-- What to work on --
Reproduce the items from the line containing "Task: Open the Offers tab" up to and including the line containing "Looking at the screenshot, I should 36,25.", replacing "Offers" with "Deals" and leaving everything else unchanged.

-- Source records --
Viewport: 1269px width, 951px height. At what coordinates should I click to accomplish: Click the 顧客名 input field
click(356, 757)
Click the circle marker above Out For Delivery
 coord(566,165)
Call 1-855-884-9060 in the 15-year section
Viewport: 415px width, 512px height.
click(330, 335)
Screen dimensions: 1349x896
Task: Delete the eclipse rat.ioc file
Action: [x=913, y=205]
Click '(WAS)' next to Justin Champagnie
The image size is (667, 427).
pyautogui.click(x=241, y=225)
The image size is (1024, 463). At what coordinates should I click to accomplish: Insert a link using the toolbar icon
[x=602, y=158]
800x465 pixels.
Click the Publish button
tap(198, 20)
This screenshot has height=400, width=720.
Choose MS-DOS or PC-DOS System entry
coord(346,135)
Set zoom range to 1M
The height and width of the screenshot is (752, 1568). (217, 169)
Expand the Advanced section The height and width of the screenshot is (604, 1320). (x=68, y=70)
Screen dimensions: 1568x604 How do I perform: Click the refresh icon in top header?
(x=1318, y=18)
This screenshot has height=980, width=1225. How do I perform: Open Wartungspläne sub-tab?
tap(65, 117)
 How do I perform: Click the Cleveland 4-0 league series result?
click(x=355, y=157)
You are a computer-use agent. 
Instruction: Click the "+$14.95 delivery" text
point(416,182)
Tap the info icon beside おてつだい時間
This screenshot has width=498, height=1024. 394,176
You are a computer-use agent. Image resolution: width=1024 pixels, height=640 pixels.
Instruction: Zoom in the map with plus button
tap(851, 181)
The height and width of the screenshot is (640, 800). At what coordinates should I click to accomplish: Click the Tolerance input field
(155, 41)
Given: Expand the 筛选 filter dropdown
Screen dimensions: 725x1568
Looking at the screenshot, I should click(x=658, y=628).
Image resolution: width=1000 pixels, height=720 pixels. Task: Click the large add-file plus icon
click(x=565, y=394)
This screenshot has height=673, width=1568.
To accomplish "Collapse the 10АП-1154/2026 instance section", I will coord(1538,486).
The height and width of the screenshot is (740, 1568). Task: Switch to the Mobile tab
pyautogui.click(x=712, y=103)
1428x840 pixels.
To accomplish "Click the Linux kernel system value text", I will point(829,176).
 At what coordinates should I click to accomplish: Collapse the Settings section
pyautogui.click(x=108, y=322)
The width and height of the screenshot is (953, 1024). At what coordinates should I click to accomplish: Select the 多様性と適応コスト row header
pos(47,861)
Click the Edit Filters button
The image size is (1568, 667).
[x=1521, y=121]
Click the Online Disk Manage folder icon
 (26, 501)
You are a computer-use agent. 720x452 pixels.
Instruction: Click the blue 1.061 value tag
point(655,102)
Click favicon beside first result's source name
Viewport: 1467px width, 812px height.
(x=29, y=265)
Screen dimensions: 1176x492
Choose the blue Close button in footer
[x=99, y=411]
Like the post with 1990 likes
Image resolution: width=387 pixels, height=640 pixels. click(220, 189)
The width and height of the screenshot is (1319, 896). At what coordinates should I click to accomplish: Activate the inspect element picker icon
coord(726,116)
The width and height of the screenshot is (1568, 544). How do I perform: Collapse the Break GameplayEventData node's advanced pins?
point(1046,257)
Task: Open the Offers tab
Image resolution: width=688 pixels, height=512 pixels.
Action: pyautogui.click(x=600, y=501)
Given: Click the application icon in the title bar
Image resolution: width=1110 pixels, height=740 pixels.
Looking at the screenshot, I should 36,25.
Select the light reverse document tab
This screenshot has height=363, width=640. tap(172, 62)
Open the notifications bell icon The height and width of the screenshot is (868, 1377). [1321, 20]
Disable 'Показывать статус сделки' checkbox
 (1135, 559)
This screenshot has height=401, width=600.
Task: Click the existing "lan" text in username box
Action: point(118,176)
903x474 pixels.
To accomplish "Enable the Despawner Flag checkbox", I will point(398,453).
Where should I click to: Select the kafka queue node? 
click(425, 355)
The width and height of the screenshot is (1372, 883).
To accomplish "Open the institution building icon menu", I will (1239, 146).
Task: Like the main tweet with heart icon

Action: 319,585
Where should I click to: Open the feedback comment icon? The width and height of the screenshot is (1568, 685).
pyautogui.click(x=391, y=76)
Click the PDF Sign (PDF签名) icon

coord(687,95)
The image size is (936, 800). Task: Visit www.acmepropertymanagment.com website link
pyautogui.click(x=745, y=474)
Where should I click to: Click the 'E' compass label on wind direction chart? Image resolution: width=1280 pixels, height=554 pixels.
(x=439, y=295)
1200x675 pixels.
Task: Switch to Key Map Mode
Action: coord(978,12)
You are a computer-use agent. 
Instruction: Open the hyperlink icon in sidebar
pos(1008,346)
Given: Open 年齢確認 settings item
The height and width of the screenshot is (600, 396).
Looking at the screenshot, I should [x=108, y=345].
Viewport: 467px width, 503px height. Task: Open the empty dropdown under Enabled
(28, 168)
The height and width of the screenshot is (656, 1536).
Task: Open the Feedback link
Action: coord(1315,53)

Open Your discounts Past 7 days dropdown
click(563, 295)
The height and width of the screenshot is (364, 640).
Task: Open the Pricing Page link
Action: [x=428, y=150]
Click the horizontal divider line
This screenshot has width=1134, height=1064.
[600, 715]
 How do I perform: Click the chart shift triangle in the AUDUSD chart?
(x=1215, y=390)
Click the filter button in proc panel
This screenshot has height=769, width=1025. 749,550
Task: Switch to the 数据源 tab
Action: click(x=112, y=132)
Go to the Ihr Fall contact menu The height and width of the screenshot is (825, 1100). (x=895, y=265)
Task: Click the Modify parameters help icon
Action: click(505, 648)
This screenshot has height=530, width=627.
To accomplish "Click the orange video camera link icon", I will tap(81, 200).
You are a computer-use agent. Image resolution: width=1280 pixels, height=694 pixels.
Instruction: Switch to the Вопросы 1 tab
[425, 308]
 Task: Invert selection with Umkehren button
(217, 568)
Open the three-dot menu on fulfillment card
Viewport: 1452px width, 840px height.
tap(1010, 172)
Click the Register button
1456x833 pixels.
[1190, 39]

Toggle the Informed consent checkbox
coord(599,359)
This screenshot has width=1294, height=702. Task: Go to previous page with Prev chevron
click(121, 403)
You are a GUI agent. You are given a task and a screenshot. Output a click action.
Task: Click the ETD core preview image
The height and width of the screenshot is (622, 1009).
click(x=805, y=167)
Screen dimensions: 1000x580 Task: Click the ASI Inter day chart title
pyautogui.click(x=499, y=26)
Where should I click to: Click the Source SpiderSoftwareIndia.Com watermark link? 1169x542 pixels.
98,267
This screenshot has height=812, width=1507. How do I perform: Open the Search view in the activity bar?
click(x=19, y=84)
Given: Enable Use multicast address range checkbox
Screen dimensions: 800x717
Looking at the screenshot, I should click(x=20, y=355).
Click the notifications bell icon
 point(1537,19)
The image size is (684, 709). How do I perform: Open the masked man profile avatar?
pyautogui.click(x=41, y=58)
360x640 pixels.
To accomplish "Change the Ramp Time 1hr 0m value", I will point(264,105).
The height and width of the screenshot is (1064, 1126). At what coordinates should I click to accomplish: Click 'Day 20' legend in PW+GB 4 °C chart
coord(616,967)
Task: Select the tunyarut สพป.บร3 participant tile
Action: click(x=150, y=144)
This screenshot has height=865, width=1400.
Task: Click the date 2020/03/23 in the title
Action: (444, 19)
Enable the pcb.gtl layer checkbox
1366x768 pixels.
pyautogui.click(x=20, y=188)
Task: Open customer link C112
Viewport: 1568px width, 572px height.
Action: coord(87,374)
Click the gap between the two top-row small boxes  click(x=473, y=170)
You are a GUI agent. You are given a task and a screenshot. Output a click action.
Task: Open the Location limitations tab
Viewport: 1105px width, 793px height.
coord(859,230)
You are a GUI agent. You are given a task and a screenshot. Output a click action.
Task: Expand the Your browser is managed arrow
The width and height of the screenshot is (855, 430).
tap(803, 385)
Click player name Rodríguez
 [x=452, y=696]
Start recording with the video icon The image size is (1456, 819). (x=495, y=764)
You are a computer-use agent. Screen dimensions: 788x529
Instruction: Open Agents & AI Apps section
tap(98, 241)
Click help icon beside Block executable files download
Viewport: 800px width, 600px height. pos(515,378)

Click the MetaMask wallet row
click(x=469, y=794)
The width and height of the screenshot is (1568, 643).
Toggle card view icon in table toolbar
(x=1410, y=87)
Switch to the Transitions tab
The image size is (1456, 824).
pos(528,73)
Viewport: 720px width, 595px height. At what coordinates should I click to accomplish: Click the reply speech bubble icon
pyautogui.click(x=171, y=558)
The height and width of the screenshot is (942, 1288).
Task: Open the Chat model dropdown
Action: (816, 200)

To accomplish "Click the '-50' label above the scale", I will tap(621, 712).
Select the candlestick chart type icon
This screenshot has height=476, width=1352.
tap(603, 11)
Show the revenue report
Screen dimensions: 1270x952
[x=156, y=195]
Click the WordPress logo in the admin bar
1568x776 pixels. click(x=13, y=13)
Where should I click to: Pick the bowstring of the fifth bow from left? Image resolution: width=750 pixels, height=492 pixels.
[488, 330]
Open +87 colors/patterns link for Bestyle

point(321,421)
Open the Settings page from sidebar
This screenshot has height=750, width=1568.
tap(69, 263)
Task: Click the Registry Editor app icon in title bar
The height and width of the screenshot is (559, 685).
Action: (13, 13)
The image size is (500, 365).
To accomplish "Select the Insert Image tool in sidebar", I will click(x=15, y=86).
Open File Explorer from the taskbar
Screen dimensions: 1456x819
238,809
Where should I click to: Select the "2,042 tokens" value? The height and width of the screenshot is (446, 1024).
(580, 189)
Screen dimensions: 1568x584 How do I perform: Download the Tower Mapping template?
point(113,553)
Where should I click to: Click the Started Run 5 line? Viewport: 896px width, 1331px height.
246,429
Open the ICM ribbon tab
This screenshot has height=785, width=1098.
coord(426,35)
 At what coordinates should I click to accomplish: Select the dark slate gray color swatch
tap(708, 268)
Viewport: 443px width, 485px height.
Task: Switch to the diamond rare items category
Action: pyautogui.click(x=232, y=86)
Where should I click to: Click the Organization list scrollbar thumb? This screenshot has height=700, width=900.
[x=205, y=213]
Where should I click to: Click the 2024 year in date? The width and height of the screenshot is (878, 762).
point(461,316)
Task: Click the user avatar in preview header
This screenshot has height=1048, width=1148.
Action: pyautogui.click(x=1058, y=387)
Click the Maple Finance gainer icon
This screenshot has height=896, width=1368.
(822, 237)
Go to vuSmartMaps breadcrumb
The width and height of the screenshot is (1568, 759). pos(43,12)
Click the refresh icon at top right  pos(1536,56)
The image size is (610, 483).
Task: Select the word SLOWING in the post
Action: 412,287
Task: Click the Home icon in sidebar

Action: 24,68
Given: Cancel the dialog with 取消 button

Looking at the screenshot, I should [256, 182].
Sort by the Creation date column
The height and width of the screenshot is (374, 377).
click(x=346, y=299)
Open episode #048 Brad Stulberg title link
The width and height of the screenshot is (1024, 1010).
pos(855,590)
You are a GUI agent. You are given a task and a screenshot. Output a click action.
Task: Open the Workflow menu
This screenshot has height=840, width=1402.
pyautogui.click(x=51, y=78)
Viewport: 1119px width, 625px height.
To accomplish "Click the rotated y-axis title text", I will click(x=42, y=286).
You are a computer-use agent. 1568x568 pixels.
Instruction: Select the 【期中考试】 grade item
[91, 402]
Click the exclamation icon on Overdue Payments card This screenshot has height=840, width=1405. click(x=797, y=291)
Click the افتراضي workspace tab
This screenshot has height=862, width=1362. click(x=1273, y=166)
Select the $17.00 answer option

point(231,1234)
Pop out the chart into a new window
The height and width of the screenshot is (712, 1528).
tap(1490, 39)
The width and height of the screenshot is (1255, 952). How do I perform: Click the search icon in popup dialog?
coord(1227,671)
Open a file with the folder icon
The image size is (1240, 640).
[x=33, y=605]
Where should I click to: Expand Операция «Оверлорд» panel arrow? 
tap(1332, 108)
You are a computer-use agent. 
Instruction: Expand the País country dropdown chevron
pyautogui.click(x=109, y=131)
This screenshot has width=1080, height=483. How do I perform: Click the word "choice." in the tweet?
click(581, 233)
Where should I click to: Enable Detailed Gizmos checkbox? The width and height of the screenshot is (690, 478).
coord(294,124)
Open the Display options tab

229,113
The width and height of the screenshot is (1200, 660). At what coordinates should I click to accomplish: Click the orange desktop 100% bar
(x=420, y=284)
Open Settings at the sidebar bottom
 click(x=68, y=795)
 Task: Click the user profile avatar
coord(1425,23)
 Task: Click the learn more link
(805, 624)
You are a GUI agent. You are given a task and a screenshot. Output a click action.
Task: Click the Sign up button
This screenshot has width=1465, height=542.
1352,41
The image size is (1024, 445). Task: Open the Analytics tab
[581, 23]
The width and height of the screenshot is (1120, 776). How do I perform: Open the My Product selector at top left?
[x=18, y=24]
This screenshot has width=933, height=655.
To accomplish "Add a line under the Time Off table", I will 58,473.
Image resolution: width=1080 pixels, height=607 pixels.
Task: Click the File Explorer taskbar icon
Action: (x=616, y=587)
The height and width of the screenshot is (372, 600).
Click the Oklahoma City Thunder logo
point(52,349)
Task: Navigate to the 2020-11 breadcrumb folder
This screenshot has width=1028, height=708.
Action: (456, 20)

-- Correct response --
Task: Open the Deals tab
Image resolution: width=688 pixels, height=512 pixels.
Action: pyautogui.click(x=600, y=501)
Given: Click the application icon in the title bar
Image resolution: width=1110 pixels, height=740 pixels.
Looking at the screenshot, I should 36,25.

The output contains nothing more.